### TASK TO CARRY OUT
For this exercise, please return exactly the line containing "You are a GUI" and each line after it through the end of the records, with no pictures included.

————————

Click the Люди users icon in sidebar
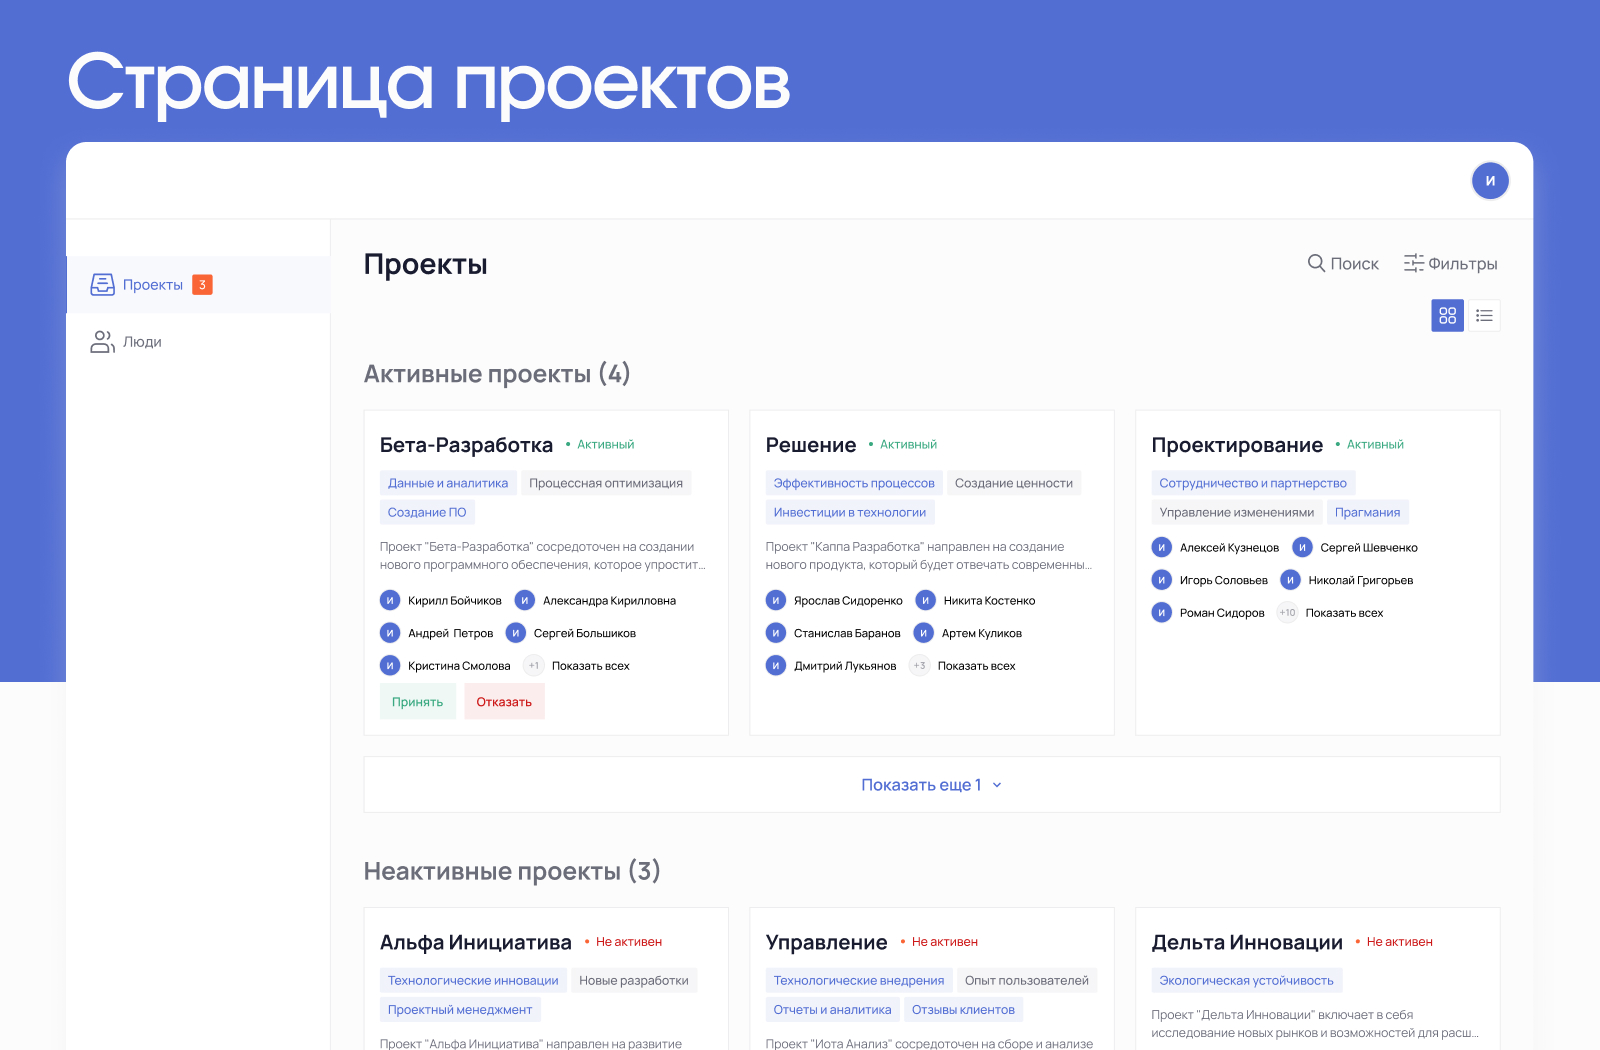 coord(102,342)
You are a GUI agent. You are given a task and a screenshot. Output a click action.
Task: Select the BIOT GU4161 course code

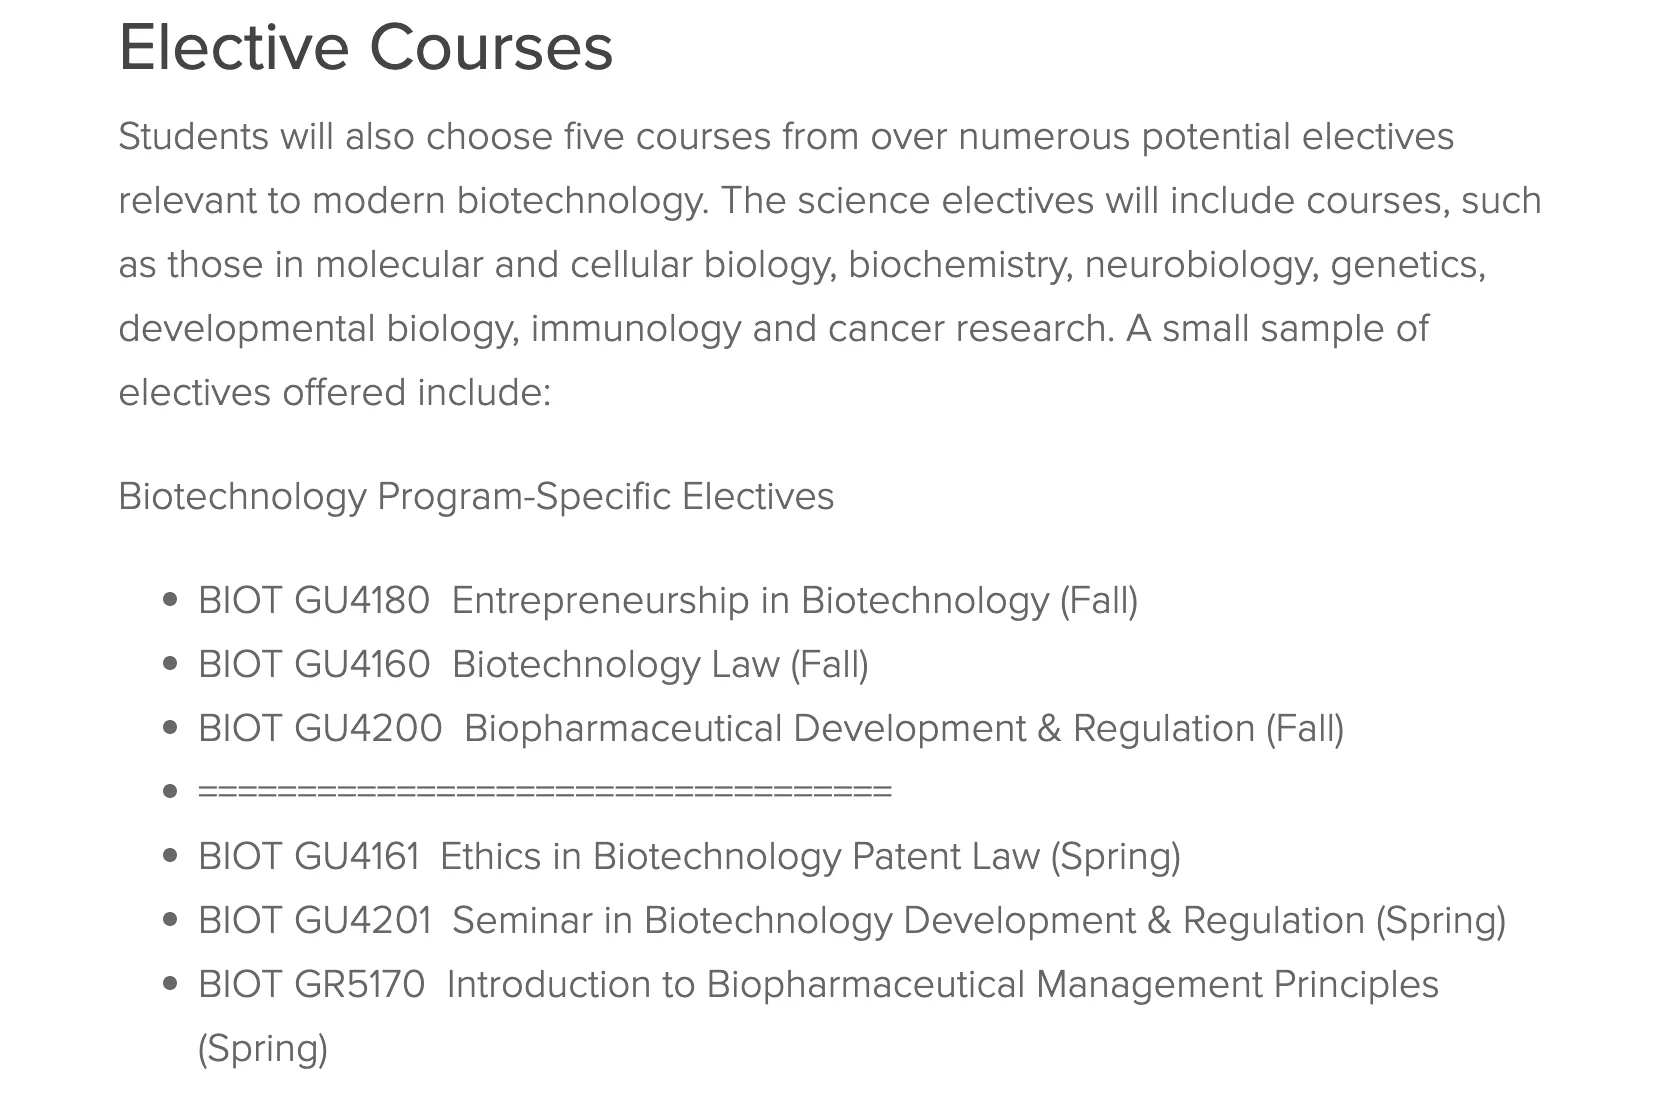(308, 856)
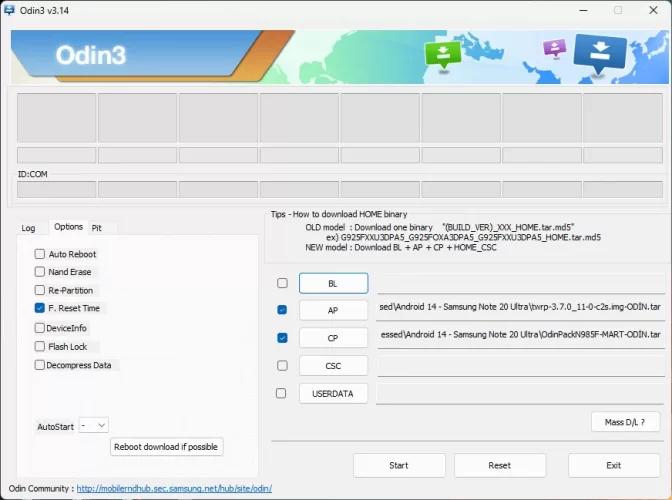
Task: Open the Pit tab
Action: pos(97,228)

————————

### SOLUTION FOR THIS TASK
You are a GUI agent. You are given a task and a screenshot. Output a click action.
Task: Select the BIOT GU4161 course code

(308, 856)
Task: Open the Pit tab
Action: pos(97,228)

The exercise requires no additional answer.